Everyone on our Himalayan Kingdom's expedition has climbed to far more impressive altitudes than me. All three of the guides and two of the clients have been above 8,000m - into the so-called death zone - and the others have all been above 6,000m.

Had the addition of a journalist to the Everest team not appealed to Himalayan Kingdom's appetite for publicity, I would probably have been advised to try a more modest mountain trip for starters. Altitude sickness can be a killer, and along with the weather is the biggest reason for climbers failing on high mountains.

So my middle-aged body's ability to cope has been my biggest worry, the sort of thing the mind dwells on in the middle of the night in the lodges on the walk-in, when the snores and clumping to the rudimentary toilet keeps you awake.

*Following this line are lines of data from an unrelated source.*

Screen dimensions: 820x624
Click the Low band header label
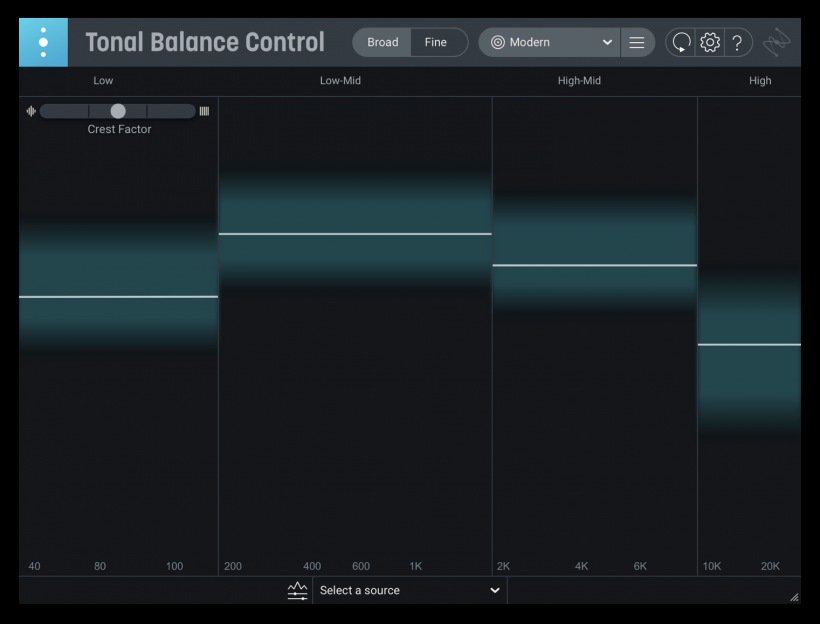[x=103, y=81]
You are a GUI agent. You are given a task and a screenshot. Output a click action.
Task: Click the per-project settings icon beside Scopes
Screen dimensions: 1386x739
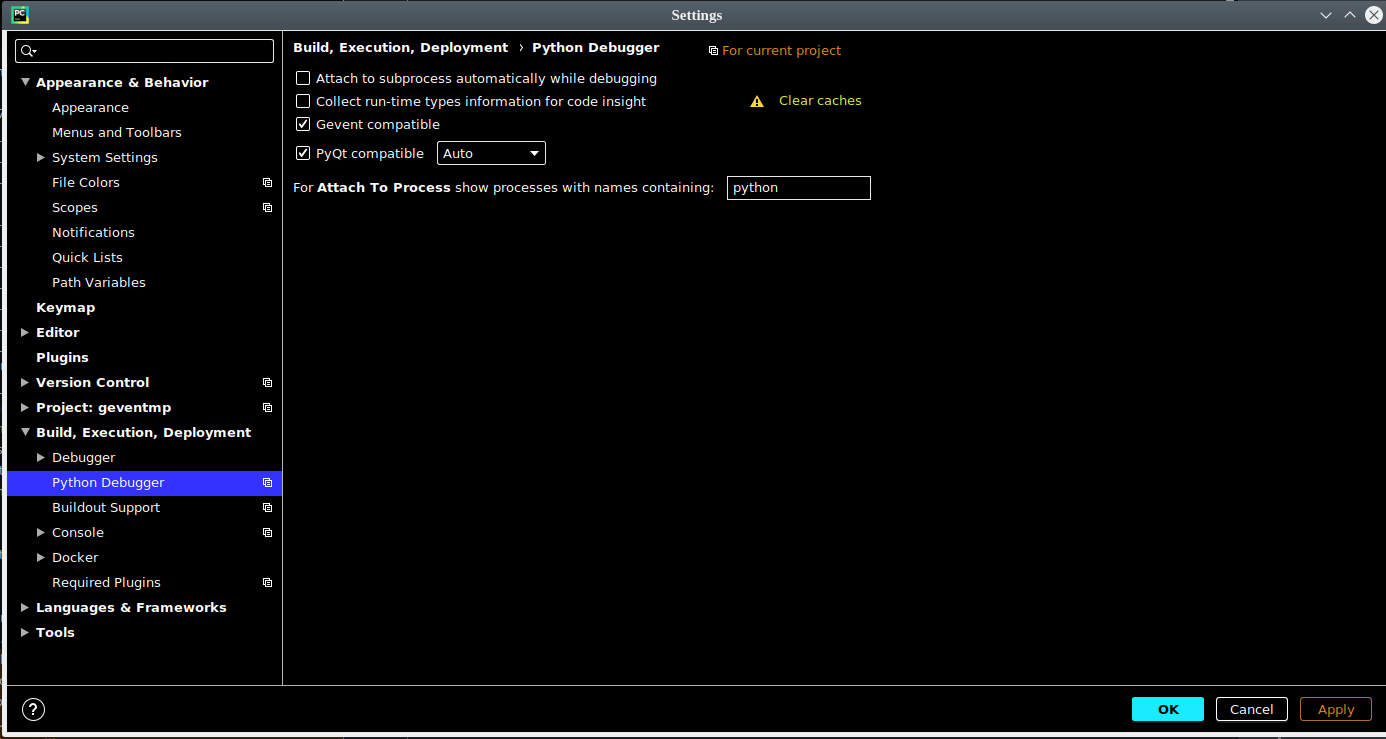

Yesterday's small milestone, when five of our group climbed to a rocky point at 5135m, above the Sherpa village of Dingboche, has not banished all my apprehensions about altitude, but it was a welcome fillip. And Houdini's part in it?

The great escapologist was the character whose name we tried to guess in a form of the Any Questions quiz that we played on our 750m climb. Dave Walsh, our guide, uses the game to stop groups from trying to ascend too fast. If you can talk, the pace is about right, and you do not become breathless.

Health and acclimatisation are necessary obsessions with expeditions such as ours. "Is anybody crook?" was Sundeep Dhillon's first question at breakfast yesterday. As the team doctor, Sundeep, who serves with 23 Parachute Field Ambulance, has a very direct interest. He has already had to treat Rob Owen for a gut infection which left the London stockbroker an expert on the long-drop toilets of the Khumbu. He is now fully recovered.

Physicist David Calloway from New York also dosed himself with Biamox yesterday to clear an altitude headache.

Besides the medical kit, we have also taken out more spiritual insurance. Before arriving in Dingboche, we stopped at the Buddhist monastery at Pangboche, where a lama blessed our expedition.

The lengthy service, with the lama chanting and banging a large cheese- shaped drum, was all in Tibetan, unintelligible not only to us, but also to the Sherpas. However, as Nima, an Everest summiteer, said afterwards, understanding the words was not important, what matters is to believe.